Kimmeridge Bay: A Marine World
An International Name
The rocks at Kimmeridge Bay were once the floor of a deep, tropical sea rich in pre-historic life. They formed in the Jurassic period, 155 million years ago.
The cliffs and foreshore contain a very thick sequence of Kimmeridge Clay. The rock layers are like the pages in a book and the fossils they contain tell a story on each page. Each rock layer provides a window allowing us to look back through geological time. The sequence of rocks here provides such an excellent record of this part of the Jurassic that geologists have adopted Kimmeridgian as the term for rocks of this age all around the world.
Important fossils have been found in the Kimmeridge Clay, but they need an expert eye and time-consuming preparation. Hammering is strictly forbidden here and you may only collect loose fossils from the beach.

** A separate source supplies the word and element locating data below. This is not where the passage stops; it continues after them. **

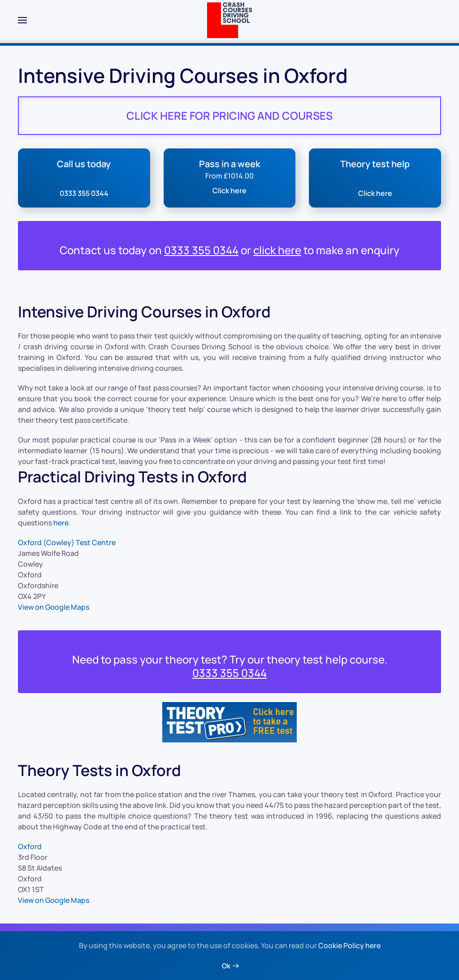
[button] (22, 20)
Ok (226, 966)
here (61, 523)
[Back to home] (230, 20)
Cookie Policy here (349, 945)
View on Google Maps (53, 607)
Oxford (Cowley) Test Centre (67, 542)
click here (277, 250)
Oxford (30, 846)
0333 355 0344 (201, 250)
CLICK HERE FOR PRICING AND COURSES (230, 115)
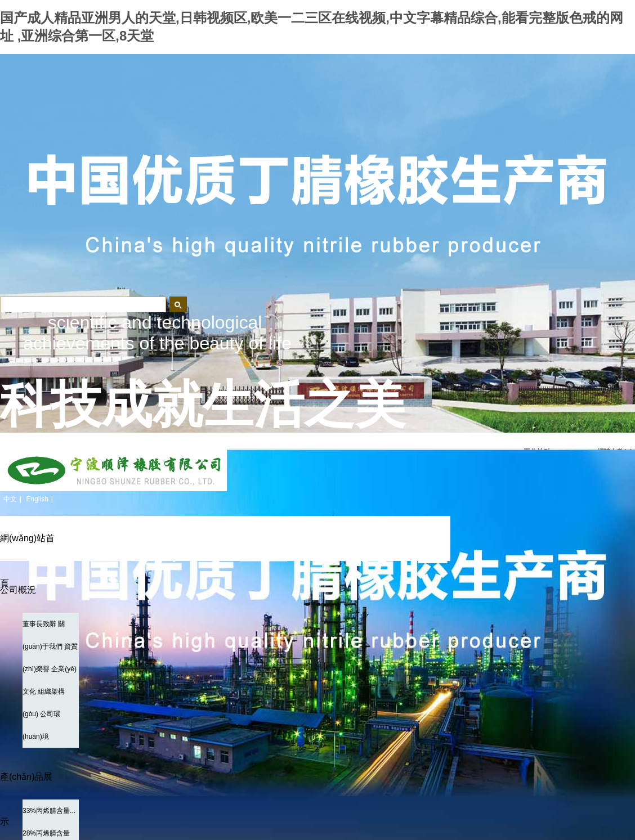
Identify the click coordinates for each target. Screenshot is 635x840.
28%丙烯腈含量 (46, 833)
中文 (10, 499)
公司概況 (18, 590)
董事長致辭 (39, 624)
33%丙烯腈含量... (49, 811)
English (37, 499)
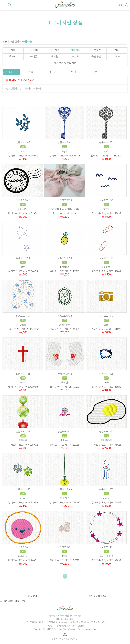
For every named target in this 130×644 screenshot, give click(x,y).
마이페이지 (120, 5)
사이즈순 (37, 88)
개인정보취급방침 (98, 596)
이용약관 (32, 596)
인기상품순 (12, 88)
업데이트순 (25, 88)
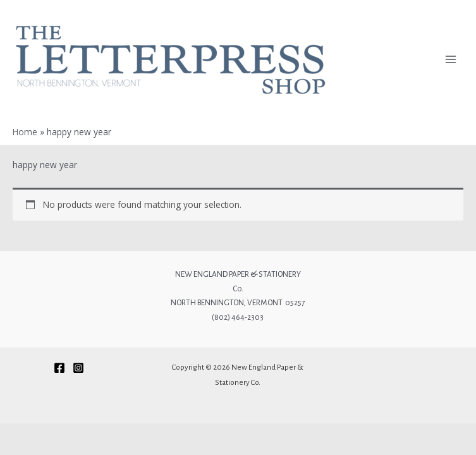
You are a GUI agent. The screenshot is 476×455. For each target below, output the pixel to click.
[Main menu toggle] (451, 59)
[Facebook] (59, 368)
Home (25, 131)
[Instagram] (78, 368)
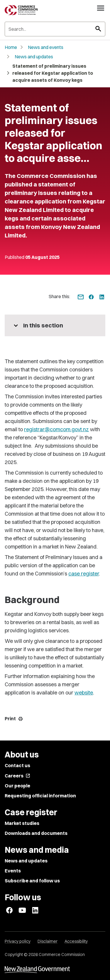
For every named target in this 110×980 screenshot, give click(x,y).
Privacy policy (18, 941)
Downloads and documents (36, 833)
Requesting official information (40, 795)
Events (13, 870)
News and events (45, 47)
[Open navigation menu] (100, 8)
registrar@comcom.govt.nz (56, 429)
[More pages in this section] (55, 325)
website (84, 692)
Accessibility (76, 941)
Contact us (17, 765)
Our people (17, 786)
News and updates (34, 56)
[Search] (55, 29)
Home (11, 47)
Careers (17, 776)
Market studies (22, 823)
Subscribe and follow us (32, 880)
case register (84, 573)
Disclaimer (48, 941)
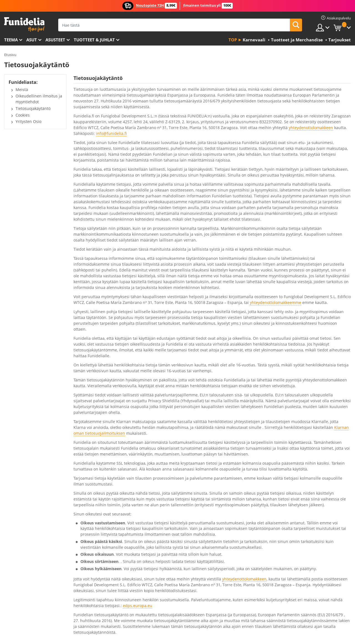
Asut (32, 40)
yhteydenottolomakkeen (311, 127)
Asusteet (55, 40)
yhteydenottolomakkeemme (275, 302)
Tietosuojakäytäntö (33, 108)
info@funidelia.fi (111, 133)
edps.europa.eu (138, 605)
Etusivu (10, 55)
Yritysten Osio (28, 121)
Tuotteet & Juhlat (94, 40)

Harder bands of limestone within the Kimmeridge Clay create a series of rocky ledges that run out to sea. As a result, the Bay boasts some of the most accessible marine wildlife in the UK. The stone ledges make it easy to view life on the shore an in the shallow waters, and there is safe snorkelling for the more adventurous. Kimmeridge Bay is part of the Purbeck Marine Wildlife Reserve, managed by the Dorset Wildlife Trust. The Trust runs the Fine Foundation Marine Centre in the bay, providing an exhibition, aquarium and a programme of events.
Oil in the rocks
BP's ‘nodding donkey' on the cliff top has been producing oil since 1959. The oil formed in rocks that were laid down on a stagnant sea floor. The rocks were buried and organic matter within them was ‘cooked' to form oil and gas. More oil lies in the northern part of Purbeck, and under Poole Harbour. This is the Wytch Farm Oilfield - the largest onshore oil field in the UK. It is difficult to see the carefully landscaped oil wells.